We are seeing significant performance degradation in our Hadoop cluster because our Spark jobs are generating thousands of tiny KB-sized files. This is putting immense pressure on the NameNode memory. What are the best strategies for file compaction or partitioning to ensure our HDFS remains healthy and our downstream queries stay fast?
3 answers
The "Small File Problem" is a classic bottleneck in Big Data. The most effective way to handle this in Spark is using the coalesce() or repartition() functions before writing your data back to HDFS. coalesce is preferred as it avoids a full shuffle. You should aim for file sizes around 128MB or 256MB to match the HDFS block size. Additionally, you can implement a post-ETL compaction job that reads these tiny files and merges them into larger Parquet files. This significantly reduces the metadata overhead on the NameNode and speeds up data skipping during Hive or Impala queries.
That makes sense for batch jobs, but how do you handle this in a structured streaming environment where data is arriving every minute? Repartitioning every minute seems like it would add too much latency.
I suggest looking into the spark.sql.files.maxPartitionBytes configuration. Tweaking this helps Spark group small files more effectively during the read phase.
Great point, Kimberly. Managing how Spark reads these files is just as important as how it writes them to prevent the "skewed partitions" issue.

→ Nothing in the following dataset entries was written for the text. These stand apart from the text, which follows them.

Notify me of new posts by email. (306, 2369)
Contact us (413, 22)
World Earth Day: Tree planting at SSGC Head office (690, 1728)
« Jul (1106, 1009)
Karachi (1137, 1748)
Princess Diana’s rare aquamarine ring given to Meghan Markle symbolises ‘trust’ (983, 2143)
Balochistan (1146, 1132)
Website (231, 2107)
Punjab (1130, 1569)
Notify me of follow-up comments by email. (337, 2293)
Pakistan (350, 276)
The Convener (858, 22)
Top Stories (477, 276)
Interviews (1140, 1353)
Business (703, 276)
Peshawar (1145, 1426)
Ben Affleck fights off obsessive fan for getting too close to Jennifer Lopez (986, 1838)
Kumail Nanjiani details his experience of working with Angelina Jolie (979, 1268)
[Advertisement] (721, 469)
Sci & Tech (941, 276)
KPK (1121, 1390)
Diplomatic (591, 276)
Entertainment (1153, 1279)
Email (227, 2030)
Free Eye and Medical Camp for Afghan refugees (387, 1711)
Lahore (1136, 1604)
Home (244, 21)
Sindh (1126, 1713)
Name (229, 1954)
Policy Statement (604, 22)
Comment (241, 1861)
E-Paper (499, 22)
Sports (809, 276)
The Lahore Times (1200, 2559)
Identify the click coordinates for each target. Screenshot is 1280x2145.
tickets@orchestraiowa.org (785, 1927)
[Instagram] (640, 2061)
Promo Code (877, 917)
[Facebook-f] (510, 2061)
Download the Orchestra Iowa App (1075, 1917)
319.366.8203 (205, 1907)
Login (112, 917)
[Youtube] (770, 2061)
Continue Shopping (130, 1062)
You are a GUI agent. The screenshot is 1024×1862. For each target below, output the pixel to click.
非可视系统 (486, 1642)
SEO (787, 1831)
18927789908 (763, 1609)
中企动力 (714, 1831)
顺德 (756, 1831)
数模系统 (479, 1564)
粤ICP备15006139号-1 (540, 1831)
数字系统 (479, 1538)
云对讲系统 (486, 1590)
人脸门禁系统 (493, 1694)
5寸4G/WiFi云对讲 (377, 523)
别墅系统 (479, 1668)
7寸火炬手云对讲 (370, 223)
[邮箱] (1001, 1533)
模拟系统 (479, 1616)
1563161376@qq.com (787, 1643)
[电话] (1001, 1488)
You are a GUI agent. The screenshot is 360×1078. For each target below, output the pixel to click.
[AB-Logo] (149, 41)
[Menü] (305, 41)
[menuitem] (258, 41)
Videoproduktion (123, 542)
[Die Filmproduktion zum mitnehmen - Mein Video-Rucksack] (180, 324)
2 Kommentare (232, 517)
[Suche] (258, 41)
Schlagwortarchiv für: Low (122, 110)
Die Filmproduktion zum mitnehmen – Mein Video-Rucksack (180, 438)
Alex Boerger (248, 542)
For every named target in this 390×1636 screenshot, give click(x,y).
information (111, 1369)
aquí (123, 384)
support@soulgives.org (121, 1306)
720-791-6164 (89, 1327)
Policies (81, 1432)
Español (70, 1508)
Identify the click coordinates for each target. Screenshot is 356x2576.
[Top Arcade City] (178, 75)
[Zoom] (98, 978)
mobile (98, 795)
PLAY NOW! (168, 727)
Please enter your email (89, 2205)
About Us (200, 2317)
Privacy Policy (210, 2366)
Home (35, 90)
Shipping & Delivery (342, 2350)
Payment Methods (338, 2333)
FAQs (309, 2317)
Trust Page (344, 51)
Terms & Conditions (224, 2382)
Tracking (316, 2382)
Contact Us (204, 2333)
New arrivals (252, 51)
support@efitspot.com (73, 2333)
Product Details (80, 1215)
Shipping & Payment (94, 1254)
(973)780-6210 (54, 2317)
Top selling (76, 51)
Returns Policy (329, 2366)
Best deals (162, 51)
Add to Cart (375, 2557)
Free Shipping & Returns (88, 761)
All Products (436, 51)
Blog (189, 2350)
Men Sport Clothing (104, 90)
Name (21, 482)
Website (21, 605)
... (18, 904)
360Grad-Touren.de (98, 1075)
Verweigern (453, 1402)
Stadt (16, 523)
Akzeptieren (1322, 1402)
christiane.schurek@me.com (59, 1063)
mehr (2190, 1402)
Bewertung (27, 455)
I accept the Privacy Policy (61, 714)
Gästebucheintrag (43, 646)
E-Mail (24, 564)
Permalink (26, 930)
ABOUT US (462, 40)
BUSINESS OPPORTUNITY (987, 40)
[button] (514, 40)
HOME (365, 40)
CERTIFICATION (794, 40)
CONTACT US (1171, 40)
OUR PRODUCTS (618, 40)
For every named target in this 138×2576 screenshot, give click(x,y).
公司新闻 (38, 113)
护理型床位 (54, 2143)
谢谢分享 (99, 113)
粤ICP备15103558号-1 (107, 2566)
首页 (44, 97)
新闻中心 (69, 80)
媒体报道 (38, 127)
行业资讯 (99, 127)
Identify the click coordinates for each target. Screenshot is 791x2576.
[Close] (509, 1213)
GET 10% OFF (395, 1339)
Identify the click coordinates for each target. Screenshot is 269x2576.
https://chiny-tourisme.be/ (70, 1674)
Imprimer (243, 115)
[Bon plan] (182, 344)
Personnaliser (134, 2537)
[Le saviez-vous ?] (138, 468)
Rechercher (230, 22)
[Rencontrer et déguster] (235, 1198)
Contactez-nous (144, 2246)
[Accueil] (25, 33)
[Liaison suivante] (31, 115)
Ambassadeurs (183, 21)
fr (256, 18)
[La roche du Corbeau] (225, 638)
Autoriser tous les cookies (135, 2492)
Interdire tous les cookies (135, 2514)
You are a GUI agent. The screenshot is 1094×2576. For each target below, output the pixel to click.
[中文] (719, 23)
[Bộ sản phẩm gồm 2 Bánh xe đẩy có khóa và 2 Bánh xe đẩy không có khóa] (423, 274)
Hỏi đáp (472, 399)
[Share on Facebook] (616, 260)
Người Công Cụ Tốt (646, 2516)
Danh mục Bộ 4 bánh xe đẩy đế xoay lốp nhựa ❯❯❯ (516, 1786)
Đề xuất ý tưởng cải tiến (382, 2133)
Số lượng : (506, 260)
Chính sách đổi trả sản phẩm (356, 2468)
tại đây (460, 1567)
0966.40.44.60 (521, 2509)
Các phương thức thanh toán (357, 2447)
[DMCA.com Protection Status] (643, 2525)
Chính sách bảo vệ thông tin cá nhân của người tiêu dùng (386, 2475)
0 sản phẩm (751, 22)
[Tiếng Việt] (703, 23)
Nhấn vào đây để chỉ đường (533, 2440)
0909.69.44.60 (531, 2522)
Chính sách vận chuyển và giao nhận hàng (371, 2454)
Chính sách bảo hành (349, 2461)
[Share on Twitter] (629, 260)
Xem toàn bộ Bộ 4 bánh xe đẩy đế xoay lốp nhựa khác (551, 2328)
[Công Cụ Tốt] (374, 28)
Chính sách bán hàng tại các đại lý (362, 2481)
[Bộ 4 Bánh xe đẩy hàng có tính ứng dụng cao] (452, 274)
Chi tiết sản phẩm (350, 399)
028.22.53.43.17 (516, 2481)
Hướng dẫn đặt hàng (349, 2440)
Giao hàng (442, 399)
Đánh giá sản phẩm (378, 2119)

You've hit on a tough one, Jeffrey. For streaming, we use "Trigger.Once" or "Trigger.AvailableNow" for micro-batches and then run a separate scheduled compaction task every few hours. Another modern approach is moving to a Lakehouse format like Apache Iceberg or Delta Lake. These frameworks have built-in "Auto-Optimize" features that handle the small file compaction in the background, so you don't have to manually manage file sizes in your Spark code. It has saved our team hours of maintenance work.